CFR [embeddingDim] [mlpDim] [nHeads] [maxContext] [ConvKernel] [dropout] [layerDropout <OPTIONAL, DEFAULT=0>]
maxContext is often max time dimension.

fl::PrecisionCast (casting layer)

PC [afTypeString]

How to train acoustic model

Training is provided with Train.cpp which is compiled into binary build/bin/fl_asr_train. It supports three modes

  • train : Train a model from scratch on the given training data.
  • continue : Continue training a saved model. This can be used for example to fine-tune with a smaller learning rate. The continue option makes a best effort to resume training from the most recent checkpoint of a given model as if there were no interruptions. Both network and optimizer states will be reloaded.
  • fork : Create and train a new model from a saved model. This can be used for example to adapt a saved model to a new dataset. Only network state will be reused and a new optimizer will be recreated

At its simplest, training a model can be invoked with

<build/bin/fl_asr_train> train --flagsfile=<path_to_flags>

The flags to the train binary can be passed in a flags file or as flags on the command line. Example of flags file:

--dadadir=/tmp
--train=train.lst
...

Example of command line:

<build/bin/fl_asr_train> [train|continue|fork] \
--datadir=<path/to/data/> \
--tokens=<path/to/tokens/file> \
--arch=<path/to/architecture/file> \
--rundir=<path/to/save/models/> \
--train=<train/datasets/ds1.lst,train/datasets/ds2.lst> \
--valid=<validation/datasets/ds1.lst,validation/datasets/ds2.lst> \
--lexicon=<path/to/lexicon.txt> \
--lr=0.0001 \
--lrcrit=0.0001

In case of continue or fork modes the path to the model snapshot also should be specified with am flag.

The log of training looks like

epoch:        6 | nupdates:         1000 | lr: 0.000469 | lrcriterion: 0.000000 | runtime: 00:10:23 | bch(ms): 623.52 | smp(ms): 2.27 | fwd(ms): 213.36 | crit-fwd(ms): 15.79 | bwd(ms): 365.71 | optim(ms): 41.55 | loss:   34.22960 | train-LER: 77.16 | train-WER: 100.79 | dev-clean-loss:   19.73666 | dev-clean-LER: 57.10 | dev-clean-WER: 103.32 | dev-other-loss:   20.93873 | dev-other-LER: 62.13 | dev-other-WER: 104.02 | test-clean-loss:   19.91433 | test-clean-LER: 57.36 | test-clean-WER: 105.57 | test-other-loss:   21.04050 | test-other-LER: 62.48 | test-other-WER: 104.15 | avg-isz: 1263 | avg-tsz: 216 | max-tsz: 323 | hrs:  561.64 | thrpt(sec/sec): 3242.74

where we report epochs, number of updates, learning rates, timing, loss and WER/LER for train and validation data.

Flags

We give a short description of some of the more important flags here.
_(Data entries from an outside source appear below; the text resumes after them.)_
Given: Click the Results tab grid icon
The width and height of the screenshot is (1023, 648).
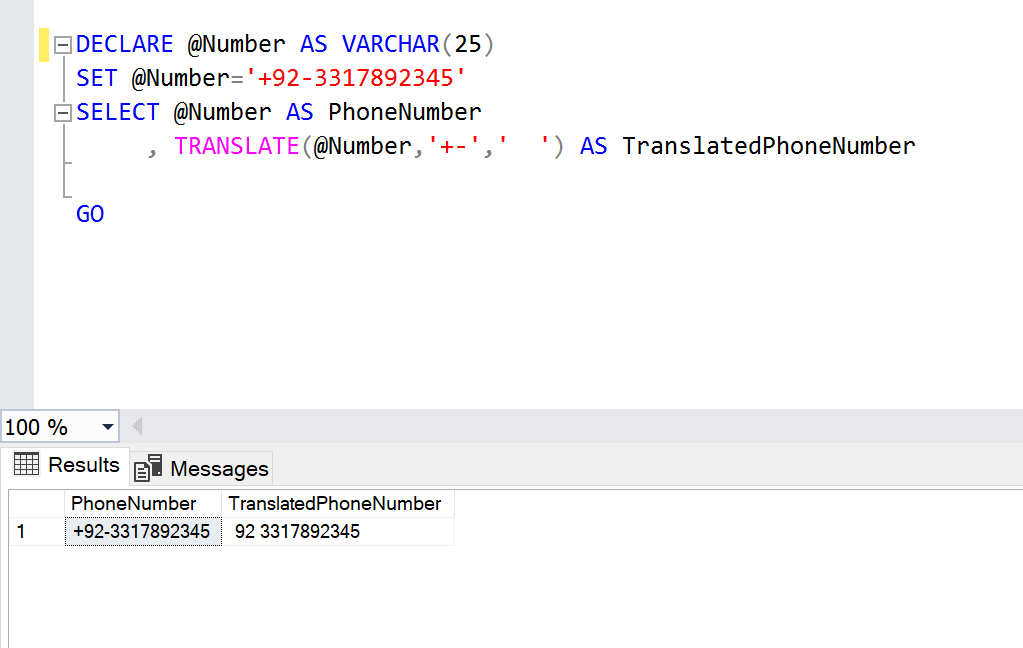Looking at the screenshot, I should tap(26, 465).
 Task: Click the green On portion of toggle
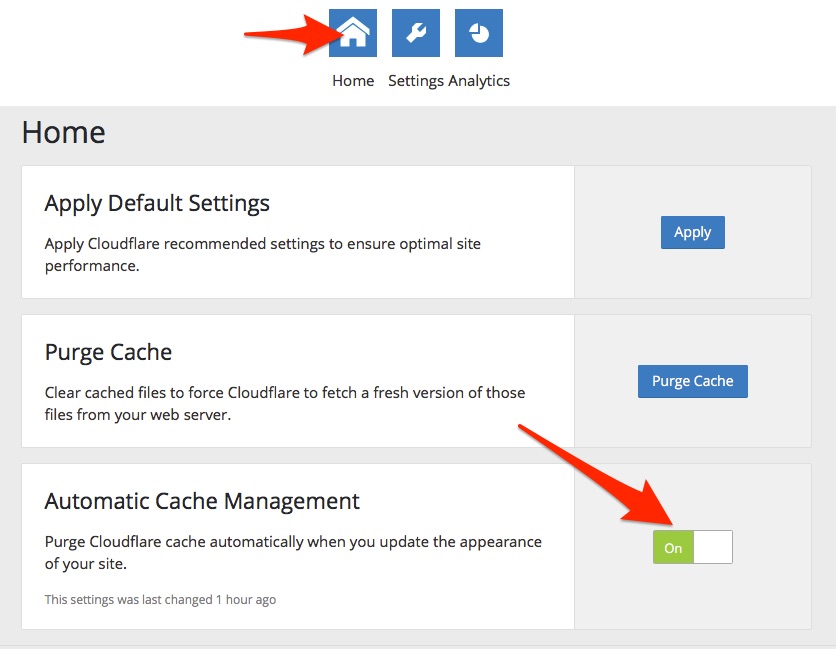pos(673,547)
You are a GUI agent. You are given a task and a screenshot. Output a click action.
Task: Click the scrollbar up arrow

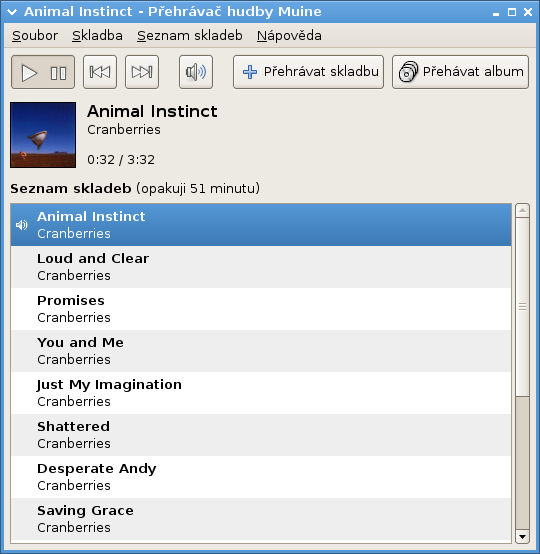pos(522,211)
A complete list of the flag definitions and short descriptions of their meaning can be found here.

The datadir flag is the base path to where all the train and valid dataset list files live. Every train path will be prefixed by datadir. Multiple datasets can be passed to train and valid as a comma-separated list.

Similarly, the arch and tokens are the paths to architecture file and tokens file. lexicon flag is used to specify the lexicon which specifies the token sequence for a given word.

The rundir flag is the checkpoint directory that will be created to save the model and training logs.

Most of the training hyperparameter flags have default values. Many of these you will not need to change. Some of the more important ones include:

  • lr : The learning rate for the model parameters.
  • lrcrit : The learning rate for the criterion parameters.
  • criterion : Which criterion (e.g. loss function) to use. Options include ctc, asg or seq2seq.
  • batchsize : The size of the minibatch to use per GPU.
  • maxgradnorm : Clip the norm of gradient of the model and criterion parameters to this value. NB the norm is computed and clipped on the aggregated model and criterion parameters.

Batching strategy

Before batching the input data we sort them by descending order of audio sizes (this is done for efficient packing with a small amount of padding). Each audio in the batch is padded with zero to the max sample size after featurization (computation of MFCC, etc.). After we packed all data into batches we never change these batches themselves. Before a new epoch we only shuffle batches indices (not the data between batches).

Distributed training

We support distributed training on multiple GPUs out of the box. To run on multiple GPUs set pass the flag --enable_distributed=true and run with MPI:

mpirun <build/bin/fl_asr_train> -n 8 <> [train|continue|fork] \
--enable_distributed=true \
<... other flags ..>

The above command will run data parallel training with 8 processes (e.g. on 8 GPUs).

Beam-search decoder

After acoustic model (AM) is trained, one can get the transcription of a audio by running either the greedy decoder (the greedy best path using only acoustic model predictions, in the code Viterbi name is used) or the beam-search decoding with language model (LM) incorporated.

Greedy Decoder

It is implemented in the Test.cpp which is compiled into binary build/bin/fl_asr_test. To get the greedy decoder, one should use the Test binary in the following way

build/bin/fl_asr_test \
  --am=path/to/train/am.bin \
  --maxload=10 \
  --test=path/to/test/list/file

For this particular example, greedy decoder will be computed on 10 random samples (--maxload=10) from the test list file and WER and LER will be printed on the screen. To run on all samples, set --maxload=-1.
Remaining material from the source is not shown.